From the very start, even before the play begins, inspired attention to detail is everywhere. The sound track of early sixties Anglo-American hits was period, but without nostalgia- they sounded fresh and new

“Wouldn’t it be nice?” sang the Beach Boys as if they, like the young couple in the play, were just starting out. The set too is a miracle of comic invention – the bare cold water brownstone flat with no furniture for the newlyweds to sit, or sleep, on. No one ever mentions the sound and lighting guys but here Brian Asbury and David Ashton get it just right.

It’s the hallmark of a good production if the stage play makes you forget the film. Here the play’s revealed as better than the film, a miniature masterpiece, a sort of chamber comic opera for four voices. And what voices they are.

Zoe Male as Corrie the newly married Noo Joysey girl in love with love and life is just right, the very spirit of comic optimism. Barrie Atchison really outdoes himself as the garrulous comic foil telephone engineer, while Tony Coxon is just right as the laconic delivery guy. John Cleaver as the other half of the newlyweds is astonishing – the sheer energy of his second-half performance would kill a lesser man.

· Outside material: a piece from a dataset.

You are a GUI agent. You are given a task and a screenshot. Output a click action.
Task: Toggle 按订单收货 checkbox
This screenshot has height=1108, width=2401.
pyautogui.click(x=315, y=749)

But it’s the veterans who I suspect will remain in the mind longest – Phil Shaw as the ageing lothario Victor Velasco is just right, neither sleazy nor threatening but instead a charming chancer. His performance is a comic tour de force.

And for me an even greater treat was Adrienne Swallow as Corrie’s mother Mrs Banks. Right from her first entrance in a state of comic near-collapse after climbing so many stairs, she convinces that she has long had a secret life somewhere in the New York area she goes home to at night. This really is a performance to cherish.

I’m going to try and see it again before the end of the week. Get yourself a ticket and join me for a night out you’ll remember for a long time to come.